February 10, 2025

Monthly Investment Commentary: February 2025

Accurate economic forecasts often fail to align with stock market predictions, as markets are forward-looking, and investors must focus on long-term value through disciplined, research-driven strategies while discerning trends like AI and avoiding conventional wisdom.


In our recent quarterly letter, we outlined our forecast for a growing U.S. economy, supported by stable employment and continued moderation of inflation. We posited that these factors alone could lead to solid equity returns despite valuations remaining high by historical standards. At the same time, we acknowledged the inherent pitfalls of short-term forecasting, referencing a study by Avantis Investors that quantified how poorly professional market forecasters’ track record has been in recent years.

What stands out to us is, while economic forecasts are generally not too far off from reality, the corresponding expectations for market returns often diverge significantly. This explains how an economist that accurately predicts key economic drivers—such as GDP, inflation, productivity, and tax policy—can still miss the mark in translating those insights into stock-price movements. Why is this the case?

First, markets are inherently forward-looking. This dynamic explains why select baskets of stocks, which may benefit from an administration’s policies, often surge in anticipation of—but falter following—an incoming president’s inauguration. For example, stocks tied to the Trump 1.0 administration’s campaign promises peaked shortly after his inauguration in 2017, and a similar trend occurred with stocks expected to benefit from the Democratic sweep in 2020. Recently, stocks most aligned with President Trump’s platform have struggled. While regulatory changes and headline-driven enthusiasm can temporarily boost share prices, only policies that sustainably impact the trajectory of earnings drive long-term stock performance.

Second, while economic forecasts might offer insights into how the average or median stock might perform, concentrated indices dominated by a few large companies present additional complexities. According to the Avantis study, estimates for U.S. large-cap-stock returns in 2024 ranged from +13% to -12%, both significantly undershooting the S&P 500’s 23% increase last year. However, it’s worth noting that the average stock returned just 11%, and one-third of the index’s constituents experienced share price declines. The rising tide of the “Magnificent 7” did not lift all boats.

Finally, and perhaps most importantly, investors often find themselves in the “right church, wrong pew” when it comes to big themes.
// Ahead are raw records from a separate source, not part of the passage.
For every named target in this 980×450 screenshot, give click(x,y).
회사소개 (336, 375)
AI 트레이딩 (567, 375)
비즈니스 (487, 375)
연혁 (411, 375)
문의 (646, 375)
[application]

Currently, the greatest challenge is correctly identifying the winners and losers from the transformative potential of Artificial Intelligence (AI). We are confident that the AI revolution will be as groundbreaking as the advent of the internet. However, we remain skeptical that many of today’s leading companies possess the sustainable competitive advantages necessary to capture outsized profits from AI.

History provides a cautionary tale. At the turn of the 21st century, investors correctly anticipated the internet’s transformative power but often invested in the wrong companies: hardware providers like Cisco Systems, dial-up services like AOL, and browsers like Netscape. While the internet did change the world, the biggest winners were businesses that transformed industries—think booksellers, movie rentals, and advertising platforms. As the cost of delivering internet services declined, so too did the growth prospects of the initial “pick and shovel” companies that were developing the hardware and infrastructure to make the internet possible. Following the bubble burst, many of the early internet winners took a decade or more to recover their previous highs (while many never did).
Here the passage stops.